From: Gannon Dick <gannon_dick@yahoo.com>
Date: Thu, 4 Apr 2013 07:19:59 -0700 (PDT)
To: "paoladimaio10@googlemail.com" <paoladimaio10@googlemail.com>, John Erickson <olyerickson@gmail.com>
Cc: Hatem Ben Yacoub <hatemben@gmail.com>, "eGov IG \(Public\)" <public-egov-ig@w3.org>
Message-ID: <1365085199.31469.YahooMailNeo@web122903.mail.ne1.yahoo.com>

A StratML wrapper would make a lot of sense too, I think.  The XFORMS construction methods are already largely in place.  CSV imports could be aggregated and marked up and classified in a more targeted way, but not preclude conversion to RDF at a later time.  The Journal Publishing Suite (NIH) as well as various LOC citation schemes, MADS, MODS, etc. use this strategy.  Owen ?

 




________________________________
 From: Paola Di Maio <paola.dimaio@gmail.com>
To: John Erickson <olyerickson@gmail.com> 
Cc: Hatem Ben Yacoub <hatemben@gmail.com>; eGov IG (Public) <public-egov-ig@w3.org> 
Sent: Thursday, April 4, 2013 5:54 AM
Subject: Re: Introducing Tabula (PDF to CSV conversion tool)
 

Indeed looks good balance of simplicity and useful functionality, nice 

and reminds me of the 'tabulator' concept a bit more trimmed

Wonder why there is no conversion to RDF?  can we not also have a CSV to RDF button?
would that not make sense?




PDM




On Thu, Apr 4, 2013 at 3:48 PM, John Erickson <olyerickson@gmail.com> wrote:

Hatem, this is an extremely interesting tool!
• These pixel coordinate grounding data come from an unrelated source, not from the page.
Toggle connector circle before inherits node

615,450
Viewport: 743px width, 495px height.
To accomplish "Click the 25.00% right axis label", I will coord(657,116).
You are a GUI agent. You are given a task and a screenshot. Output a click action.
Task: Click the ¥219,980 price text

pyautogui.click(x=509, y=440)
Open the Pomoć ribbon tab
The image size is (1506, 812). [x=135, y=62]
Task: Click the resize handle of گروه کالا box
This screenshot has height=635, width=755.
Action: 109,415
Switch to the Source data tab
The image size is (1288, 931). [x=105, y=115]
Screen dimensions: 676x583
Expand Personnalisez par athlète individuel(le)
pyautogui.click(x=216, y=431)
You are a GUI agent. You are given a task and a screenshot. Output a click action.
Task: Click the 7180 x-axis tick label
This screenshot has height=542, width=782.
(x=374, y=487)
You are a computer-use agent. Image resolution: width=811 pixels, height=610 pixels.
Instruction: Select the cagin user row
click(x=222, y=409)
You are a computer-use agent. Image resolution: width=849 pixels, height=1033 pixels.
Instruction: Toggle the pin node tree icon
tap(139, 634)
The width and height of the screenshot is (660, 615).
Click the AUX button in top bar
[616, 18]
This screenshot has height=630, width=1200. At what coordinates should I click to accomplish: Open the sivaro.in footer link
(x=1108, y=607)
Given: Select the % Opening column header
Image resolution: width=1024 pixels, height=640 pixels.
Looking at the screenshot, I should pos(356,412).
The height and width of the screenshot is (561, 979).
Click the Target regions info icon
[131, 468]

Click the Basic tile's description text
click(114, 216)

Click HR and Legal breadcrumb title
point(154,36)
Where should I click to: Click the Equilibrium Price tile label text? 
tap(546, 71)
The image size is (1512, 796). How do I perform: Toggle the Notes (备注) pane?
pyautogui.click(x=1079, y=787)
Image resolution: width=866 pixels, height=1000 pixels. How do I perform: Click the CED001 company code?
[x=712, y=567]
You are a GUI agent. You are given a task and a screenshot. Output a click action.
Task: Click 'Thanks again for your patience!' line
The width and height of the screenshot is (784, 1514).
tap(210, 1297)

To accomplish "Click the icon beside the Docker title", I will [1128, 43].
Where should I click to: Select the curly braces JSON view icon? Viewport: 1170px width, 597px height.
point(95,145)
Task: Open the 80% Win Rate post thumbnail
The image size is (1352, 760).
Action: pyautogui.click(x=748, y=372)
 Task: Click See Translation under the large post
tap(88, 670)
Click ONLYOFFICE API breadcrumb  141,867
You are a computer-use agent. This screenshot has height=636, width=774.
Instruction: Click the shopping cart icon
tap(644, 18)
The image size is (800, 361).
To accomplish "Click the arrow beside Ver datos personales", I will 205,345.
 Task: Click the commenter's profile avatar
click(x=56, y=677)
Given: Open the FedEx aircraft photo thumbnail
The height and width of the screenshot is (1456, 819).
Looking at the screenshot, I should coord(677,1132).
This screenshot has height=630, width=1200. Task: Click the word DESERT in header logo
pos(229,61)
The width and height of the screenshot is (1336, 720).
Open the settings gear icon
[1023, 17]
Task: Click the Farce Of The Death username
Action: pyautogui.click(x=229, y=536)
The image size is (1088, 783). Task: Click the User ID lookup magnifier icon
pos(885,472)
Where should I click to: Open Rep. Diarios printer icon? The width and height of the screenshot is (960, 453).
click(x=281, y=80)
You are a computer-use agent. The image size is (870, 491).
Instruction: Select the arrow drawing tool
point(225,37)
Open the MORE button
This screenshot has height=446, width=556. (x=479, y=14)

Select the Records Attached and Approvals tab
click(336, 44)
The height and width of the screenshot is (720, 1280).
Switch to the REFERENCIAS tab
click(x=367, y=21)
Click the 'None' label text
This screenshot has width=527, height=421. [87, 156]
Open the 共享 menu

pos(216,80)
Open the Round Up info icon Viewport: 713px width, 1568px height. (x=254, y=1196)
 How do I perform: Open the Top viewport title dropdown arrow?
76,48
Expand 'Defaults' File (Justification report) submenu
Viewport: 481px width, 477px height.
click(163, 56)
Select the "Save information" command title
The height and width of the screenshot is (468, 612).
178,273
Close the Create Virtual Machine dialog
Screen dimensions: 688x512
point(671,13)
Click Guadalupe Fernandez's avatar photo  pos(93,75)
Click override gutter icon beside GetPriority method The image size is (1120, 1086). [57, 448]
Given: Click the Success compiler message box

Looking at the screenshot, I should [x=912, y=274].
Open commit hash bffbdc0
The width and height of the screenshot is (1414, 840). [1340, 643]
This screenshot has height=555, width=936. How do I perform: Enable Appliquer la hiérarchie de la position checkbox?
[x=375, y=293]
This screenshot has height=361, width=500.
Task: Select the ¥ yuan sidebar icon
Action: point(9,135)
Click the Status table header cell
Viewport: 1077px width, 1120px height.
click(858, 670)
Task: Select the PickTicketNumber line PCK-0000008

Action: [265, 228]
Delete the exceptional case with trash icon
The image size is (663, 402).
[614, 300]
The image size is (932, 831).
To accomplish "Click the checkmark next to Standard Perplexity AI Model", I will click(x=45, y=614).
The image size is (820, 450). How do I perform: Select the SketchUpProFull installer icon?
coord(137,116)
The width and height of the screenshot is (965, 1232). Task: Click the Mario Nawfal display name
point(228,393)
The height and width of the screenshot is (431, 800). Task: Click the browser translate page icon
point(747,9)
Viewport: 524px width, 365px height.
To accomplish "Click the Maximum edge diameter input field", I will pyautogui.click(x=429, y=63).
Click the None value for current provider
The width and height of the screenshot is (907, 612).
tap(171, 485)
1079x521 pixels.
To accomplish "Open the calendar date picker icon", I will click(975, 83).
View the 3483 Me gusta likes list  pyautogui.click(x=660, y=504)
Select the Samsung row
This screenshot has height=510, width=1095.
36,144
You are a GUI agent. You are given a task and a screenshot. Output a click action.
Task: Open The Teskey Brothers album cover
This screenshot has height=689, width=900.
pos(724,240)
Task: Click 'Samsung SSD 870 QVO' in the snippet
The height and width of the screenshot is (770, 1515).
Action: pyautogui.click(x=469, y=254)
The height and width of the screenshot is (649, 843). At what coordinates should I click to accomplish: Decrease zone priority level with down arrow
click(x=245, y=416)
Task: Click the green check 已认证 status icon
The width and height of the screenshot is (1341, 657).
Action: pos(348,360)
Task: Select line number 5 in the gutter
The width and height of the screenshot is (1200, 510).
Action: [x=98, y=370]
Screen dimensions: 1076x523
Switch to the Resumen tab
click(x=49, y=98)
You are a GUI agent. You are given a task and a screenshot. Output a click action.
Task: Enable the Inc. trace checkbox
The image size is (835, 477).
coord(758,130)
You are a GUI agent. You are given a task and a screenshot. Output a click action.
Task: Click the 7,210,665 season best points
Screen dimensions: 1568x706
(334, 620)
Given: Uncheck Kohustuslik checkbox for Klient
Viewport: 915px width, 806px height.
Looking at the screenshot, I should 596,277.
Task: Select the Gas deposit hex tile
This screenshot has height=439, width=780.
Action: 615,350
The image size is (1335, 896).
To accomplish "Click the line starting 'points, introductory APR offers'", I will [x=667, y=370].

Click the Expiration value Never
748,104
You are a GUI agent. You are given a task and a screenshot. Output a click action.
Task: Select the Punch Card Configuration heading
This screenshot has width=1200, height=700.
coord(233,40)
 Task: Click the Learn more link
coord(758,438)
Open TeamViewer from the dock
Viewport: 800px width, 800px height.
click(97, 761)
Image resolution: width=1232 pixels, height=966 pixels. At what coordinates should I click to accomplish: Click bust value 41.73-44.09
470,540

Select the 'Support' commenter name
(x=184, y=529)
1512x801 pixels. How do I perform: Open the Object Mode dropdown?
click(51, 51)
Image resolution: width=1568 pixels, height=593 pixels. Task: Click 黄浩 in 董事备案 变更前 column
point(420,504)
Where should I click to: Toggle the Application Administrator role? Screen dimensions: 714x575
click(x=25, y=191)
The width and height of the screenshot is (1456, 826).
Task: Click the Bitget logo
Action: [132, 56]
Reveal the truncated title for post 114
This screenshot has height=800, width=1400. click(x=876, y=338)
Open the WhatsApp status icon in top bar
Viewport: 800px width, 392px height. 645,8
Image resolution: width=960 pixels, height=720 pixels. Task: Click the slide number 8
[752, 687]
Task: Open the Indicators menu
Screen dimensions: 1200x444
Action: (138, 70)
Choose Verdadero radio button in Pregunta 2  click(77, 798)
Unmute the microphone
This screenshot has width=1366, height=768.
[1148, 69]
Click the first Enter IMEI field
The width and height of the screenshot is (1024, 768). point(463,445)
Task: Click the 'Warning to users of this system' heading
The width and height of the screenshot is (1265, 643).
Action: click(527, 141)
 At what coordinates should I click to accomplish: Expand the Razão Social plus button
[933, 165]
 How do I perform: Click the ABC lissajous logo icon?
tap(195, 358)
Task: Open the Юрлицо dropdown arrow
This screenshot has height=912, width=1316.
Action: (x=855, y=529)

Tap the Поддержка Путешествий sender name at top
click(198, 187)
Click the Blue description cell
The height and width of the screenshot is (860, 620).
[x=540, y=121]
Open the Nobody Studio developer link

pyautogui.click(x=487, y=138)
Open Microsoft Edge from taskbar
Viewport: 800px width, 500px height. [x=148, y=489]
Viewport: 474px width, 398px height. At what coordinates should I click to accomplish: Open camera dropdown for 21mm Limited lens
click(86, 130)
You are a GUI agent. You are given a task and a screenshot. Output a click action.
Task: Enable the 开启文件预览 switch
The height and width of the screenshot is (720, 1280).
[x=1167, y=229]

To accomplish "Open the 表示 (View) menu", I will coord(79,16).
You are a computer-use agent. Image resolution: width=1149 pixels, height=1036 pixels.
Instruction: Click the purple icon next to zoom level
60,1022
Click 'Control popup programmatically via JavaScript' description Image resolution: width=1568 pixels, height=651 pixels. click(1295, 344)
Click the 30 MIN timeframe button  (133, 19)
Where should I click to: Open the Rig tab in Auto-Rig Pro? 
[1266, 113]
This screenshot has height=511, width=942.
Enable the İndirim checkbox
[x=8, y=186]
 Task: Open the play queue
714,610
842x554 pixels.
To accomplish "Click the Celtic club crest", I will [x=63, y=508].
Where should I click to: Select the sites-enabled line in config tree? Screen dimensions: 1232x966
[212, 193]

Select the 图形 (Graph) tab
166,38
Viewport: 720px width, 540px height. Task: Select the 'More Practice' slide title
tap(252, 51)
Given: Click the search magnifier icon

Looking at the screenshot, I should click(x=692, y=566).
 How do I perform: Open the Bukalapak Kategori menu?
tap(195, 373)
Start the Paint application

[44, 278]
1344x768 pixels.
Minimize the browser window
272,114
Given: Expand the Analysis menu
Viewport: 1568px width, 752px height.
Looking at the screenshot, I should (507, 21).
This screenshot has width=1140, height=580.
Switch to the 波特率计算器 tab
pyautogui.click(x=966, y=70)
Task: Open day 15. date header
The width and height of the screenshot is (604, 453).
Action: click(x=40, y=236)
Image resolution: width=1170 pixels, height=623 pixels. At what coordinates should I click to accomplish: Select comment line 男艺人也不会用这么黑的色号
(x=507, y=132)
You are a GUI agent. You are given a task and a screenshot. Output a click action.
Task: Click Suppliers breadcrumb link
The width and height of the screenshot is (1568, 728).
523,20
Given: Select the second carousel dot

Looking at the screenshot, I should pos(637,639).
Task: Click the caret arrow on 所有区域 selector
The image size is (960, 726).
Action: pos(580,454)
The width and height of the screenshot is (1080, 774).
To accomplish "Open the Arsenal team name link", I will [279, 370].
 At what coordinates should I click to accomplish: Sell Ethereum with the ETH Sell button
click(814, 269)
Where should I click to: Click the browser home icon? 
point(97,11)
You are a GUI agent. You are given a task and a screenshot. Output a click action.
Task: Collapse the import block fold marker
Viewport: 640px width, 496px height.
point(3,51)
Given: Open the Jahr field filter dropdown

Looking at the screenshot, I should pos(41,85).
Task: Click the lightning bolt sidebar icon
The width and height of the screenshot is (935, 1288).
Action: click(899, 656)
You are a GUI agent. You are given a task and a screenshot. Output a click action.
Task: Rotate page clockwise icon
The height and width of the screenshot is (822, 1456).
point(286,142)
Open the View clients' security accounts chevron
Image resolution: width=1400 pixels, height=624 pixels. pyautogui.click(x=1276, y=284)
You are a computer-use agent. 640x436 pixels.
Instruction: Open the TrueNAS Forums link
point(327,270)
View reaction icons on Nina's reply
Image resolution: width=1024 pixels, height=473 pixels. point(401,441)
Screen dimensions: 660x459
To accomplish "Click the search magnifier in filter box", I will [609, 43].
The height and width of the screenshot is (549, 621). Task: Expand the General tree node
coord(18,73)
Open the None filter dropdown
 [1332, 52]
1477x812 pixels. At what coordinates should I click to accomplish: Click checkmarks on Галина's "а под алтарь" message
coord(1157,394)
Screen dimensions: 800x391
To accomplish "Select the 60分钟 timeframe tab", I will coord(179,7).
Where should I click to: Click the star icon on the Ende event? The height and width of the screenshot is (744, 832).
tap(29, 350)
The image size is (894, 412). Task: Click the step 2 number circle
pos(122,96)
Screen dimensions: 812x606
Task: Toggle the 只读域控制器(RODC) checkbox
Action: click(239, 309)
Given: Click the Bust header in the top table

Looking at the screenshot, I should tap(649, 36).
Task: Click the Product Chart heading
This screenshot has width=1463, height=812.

Note to everyone: even
>though Mozilla was one of the supporters, it works in all browsers.
>Or, at least also Chrome ;)
>
>A couple suggestions:
>1. In addition to enabling the user to download and copy the selected
>table segment, please provide a way (or at least start thinking about
>a way) for there to be a permanent/re-usable/reliable URL to the
>selected content. The reason is, some of us have RDF conversion
>workflows that document the provenance, starting with the download URL
>of the source CSV.
>2. I can understand how headers present a problem..but it would be
>extremely useful to have them working! Maybe you can extract them
>first, then associate them with selected table segments on a follow-up
>pass. But you'll need to have created a URL for the selected header
>cells ;) NOTE: One compromise is to only do COMPLETE tables if the
>headers are to be included.
>3. Related to the above, you really need to encode provenance (see W3C
>PROV) for this to really be useful to people using extracted tabular
>data "in anger."
>
>Thanks again for this good work!
>
>John
>
>
>On Wed, Apr 3, 2013 at 4:25 PM, Hatem Ben Yacoub <hatemben@gmail.com> wrote:
>> Hi all,
>>
>> One of the problems that many Open Government data projects faces is
>> the availability of tons of old documents in PDF format, which is not
>> open and reusable format. Today, Mozilla announced Tabula, a new tool
>> to help liberate tables trapped in PDFs.
>>
>> The online demo is amazing : http://tabula.nerdpower.org/
>>
>> To use it simply make a rectangular selection over tables on the PDF
>> pages. (Avoid headers)
>>
>> Sources https://github.com/jazzido/tabula
>>
>> Official announcement :
>> http://source.mozillaopennews.org/en-US/articles/introducing-tabula/
>>
>>
>> Best,
>> --
>> Eng. Hatem Ben Yacoub
>> ICT & eGOV Consultant
>> http://hbyconsultancy.com
>>
>> http://twitter.com/hatem
>> http://facebook.com/hatemben
>>
>
>
>
>--
>John S. Erickson, Ph.D.
>Director, Web Science Operations
>Tetherless World Constellation (RPI)
><http://tw.rpi.edu> <olyerickson@gmail.com>
>Twitter & Skype: olyerickson
>
>

Received on Thursday, 4 April 2013 14:20:39 UTC